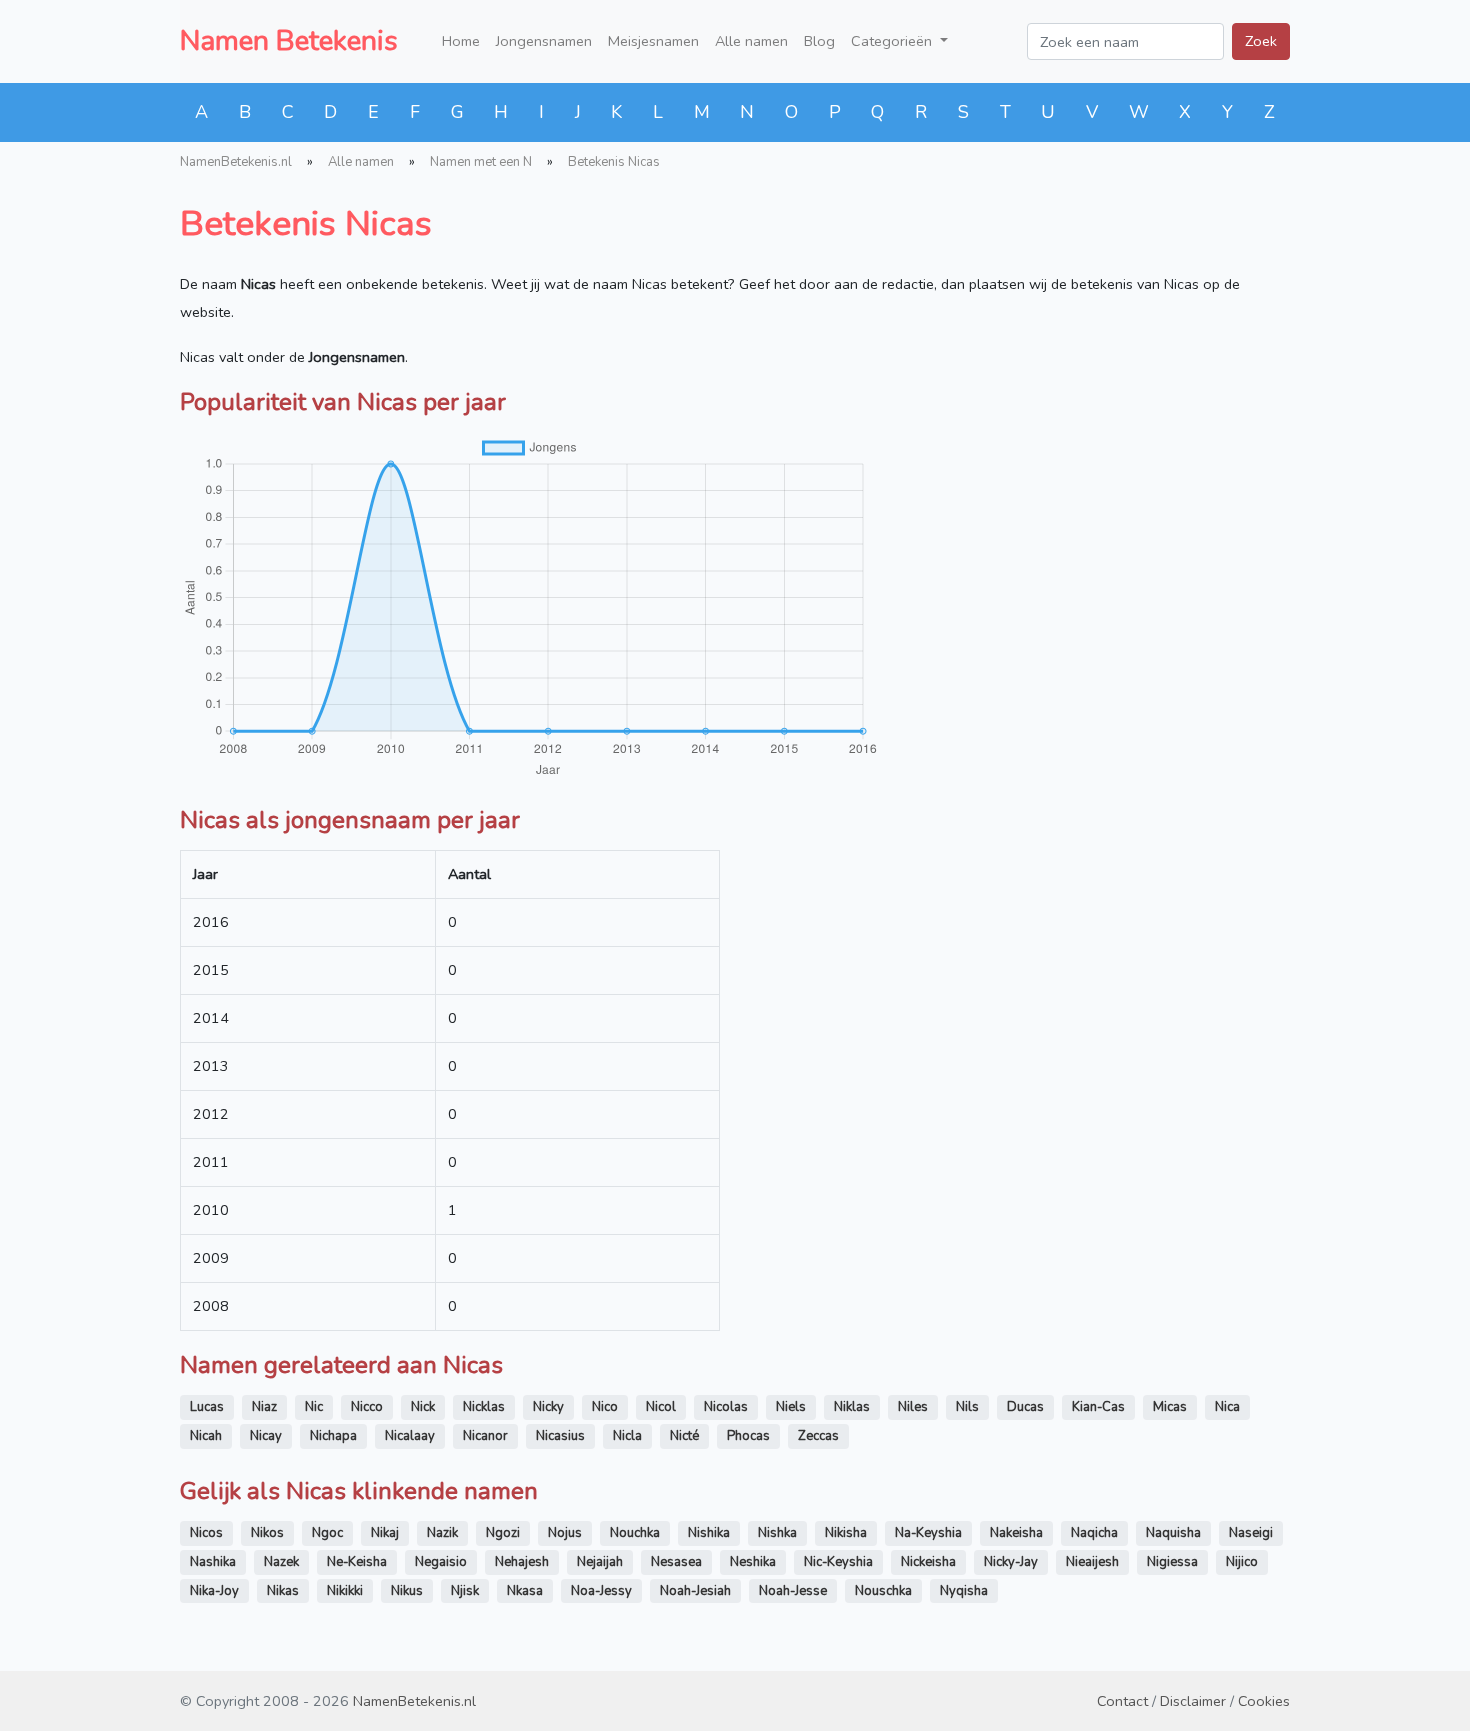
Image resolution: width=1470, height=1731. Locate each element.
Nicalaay (410, 1436)
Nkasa (525, 1591)
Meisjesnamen (653, 41)
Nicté (684, 1436)
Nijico (1242, 1562)
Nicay (266, 1436)
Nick (423, 1407)
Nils (967, 1407)
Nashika (213, 1562)
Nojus (565, 1533)
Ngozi (503, 1533)
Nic (314, 1407)
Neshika (753, 1562)
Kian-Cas (1098, 1407)
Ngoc (327, 1533)
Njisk (465, 1591)
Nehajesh (522, 1562)
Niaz (264, 1407)
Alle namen (751, 41)
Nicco (367, 1407)
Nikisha (846, 1533)
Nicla (627, 1436)
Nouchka (635, 1533)
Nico (605, 1407)
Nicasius (560, 1436)
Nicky (548, 1407)
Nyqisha (964, 1591)
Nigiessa (1172, 1562)
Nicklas (484, 1407)
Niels (791, 1407)
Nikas (283, 1591)
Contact (1122, 1701)
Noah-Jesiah (695, 1591)
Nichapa (333, 1436)
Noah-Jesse (793, 1591)
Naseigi (1251, 1533)
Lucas (207, 1407)
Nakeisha (1016, 1533)
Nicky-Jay (1011, 1562)
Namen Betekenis (289, 41)
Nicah (206, 1436)
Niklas (852, 1407)
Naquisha (1173, 1533)
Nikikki (345, 1591)
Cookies (1264, 1701)
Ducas (1025, 1407)
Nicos (206, 1533)
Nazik (442, 1533)
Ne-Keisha (357, 1562)
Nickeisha (928, 1562)
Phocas (748, 1436)
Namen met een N (481, 162)
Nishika (709, 1533)
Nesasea (676, 1562)
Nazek (281, 1562)
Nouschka (883, 1591)
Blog (819, 41)
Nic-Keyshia (838, 1562)
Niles (913, 1407)
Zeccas (818, 1436)
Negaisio (441, 1562)
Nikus (407, 1591)
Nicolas (726, 1407)
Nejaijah (600, 1562)
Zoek (1261, 41)
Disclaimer (1193, 1701)
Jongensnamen (544, 41)
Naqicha (1094, 1533)
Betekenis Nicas (614, 162)
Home (461, 41)
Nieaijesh (1092, 1562)
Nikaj (385, 1533)
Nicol (661, 1407)
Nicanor (485, 1436)
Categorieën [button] (893, 41)
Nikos (267, 1533)
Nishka (777, 1533)
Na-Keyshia (928, 1533)
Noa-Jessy (601, 1591)
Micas (1170, 1407)
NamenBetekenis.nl (236, 162)
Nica (1227, 1407)
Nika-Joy (214, 1591)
┄┄┄┄┄┄
→ Task objective:
A word-for-word copy of every entry, with the pictures left out, is the required answer.

→ Written solution:
Image resolution: width=1470, height=1731. Locate each element.
Nicalaay (410, 1436)
Nkasa (525, 1591)
Meisjesnamen (653, 41)
Nicté (684, 1436)
Nijico (1242, 1562)
Nicay (266, 1436)
Nick (423, 1407)
Nils (967, 1407)
Nashika (213, 1562)
Nojus (565, 1533)
Ngozi (503, 1533)
Nic (314, 1407)
Neshika (753, 1562)
Kian-Cas (1098, 1407)
Ngoc (327, 1533)
Njisk (465, 1591)
Nehajesh (522, 1562)
Niaz (264, 1407)
Alle namen (751, 41)
Nicco (367, 1407)
Nikisha (846, 1533)
Nicla (627, 1436)
Nouchka (635, 1533)
Nico (605, 1407)
Nicasius (560, 1436)
Nicky (548, 1407)
Nyqisha (964, 1591)
Nigiessa (1172, 1562)
Nicklas (484, 1407)
Niels (791, 1407)
Nikas (283, 1591)
Contact (1122, 1701)
Noah-Jesiah (695, 1591)
Nichapa (333, 1436)
Noah-Jesse (793, 1591)
Naseigi (1251, 1533)
Lucas (207, 1407)
Nakeisha (1016, 1533)
Nicky-Jay (1011, 1562)
Namen Betekenis (289, 41)
Nicah (206, 1436)
Niklas (852, 1407)
Naquisha (1173, 1533)
Nikikki (345, 1591)
Cookies (1264, 1701)
Ducas (1025, 1407)
Nicos (206, 1533)
Nazik (442, 1533)
Ne-Keisha (357, 1562)
Nickeisha (928, 1562)
Phocas (748, 1436)
Namen met een N (481, 162)
Nishika (709, 1533)
Nesasea (676, 1562)
Nazek (281, 1562)
Nouschka (883, 1591)
Blog (819, 41)
Nic-Keyshia (838, 1562)
Niles (913, 1407)
Zeccas (818, 1436)
Negaisio (441, 1562)
Nikus (407, 1591)
Nicolas (726, 1407)
Nejaijah (600, 1562)
Zoek (1261, 41)
Disclaimer (1193, 1701)
Jongensnamen (544, 41)
Naqicha (1094, 1533)
Betekenis Nicas (614, 162)
Home (461, 41)
Nieaijesh (1092, 1562)
Nikaj (385, 1533)
Nicol (661, 1407)
Nicanor (485, 1436)
Categorieën [button] (893, 41)
Nikos (267, 1533)
Nishka (777, 1533)
Na-Keyshia (928, 1533)
Noa-Jessy (601, 1591)
Micas (1170, 1407)
NamenBetekenis.nl (236, 162)
Nica (1227, 1407)
Nika-Joy (214, 1591)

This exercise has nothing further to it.